# QLD: Fernvale Twin Bridges



## PhilK (Jan 4, 2010)

Mate and I went out today for an arvo fish... Never been here before so was pretty excited. Water was perfect and glassy, no wind, light water flow, beautiful snags and overhanging branches/growth.. we were super keen and started flicking divers around. Could see surface splashes everywhere even though it was only 3.30pm or so. Continued with the divers and Matt got onto a beauty of a fish that really gave him a run for his money.. he thought he was onto a 40cm+ bass but pulled up a catfish.
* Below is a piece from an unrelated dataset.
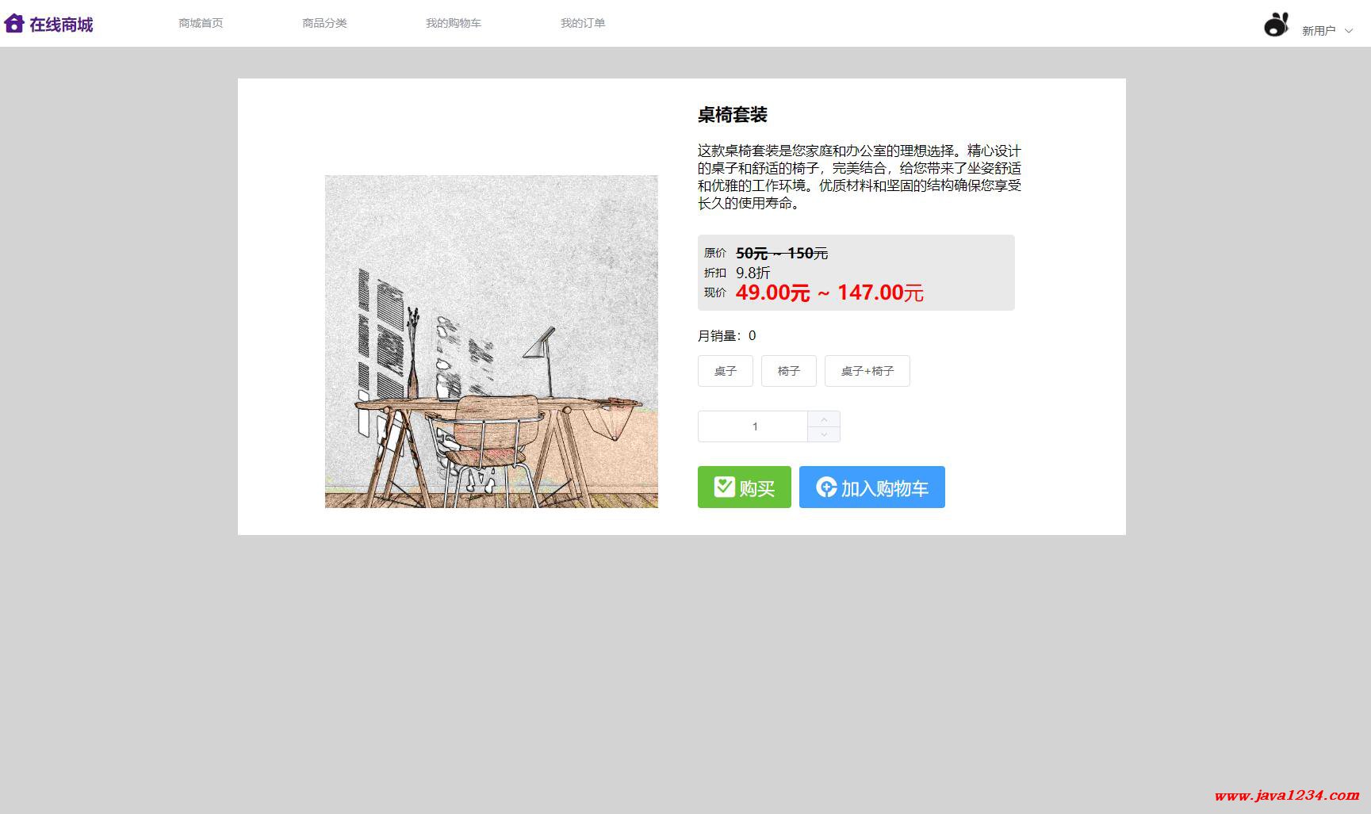Click the green 购买 button
This screenshot has width=1371, height=814.
[745, 487]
This was the first and last fish of the day. We stayed until 7.30 or so moving onto the surface and trying all our lures and despite ideal conditions and time of day I only got one follow - but did almost lose a popper and had to retie a leader after a snag broke my braid.. It was agonising though, as everywhere we could hear bass boofs breaking the surface but our lures went untouched... we could not only hear the bass feeding but also saw many tail swirls in the water as we moved quietly along, not to mention smaller baitfish and mullet everywhere.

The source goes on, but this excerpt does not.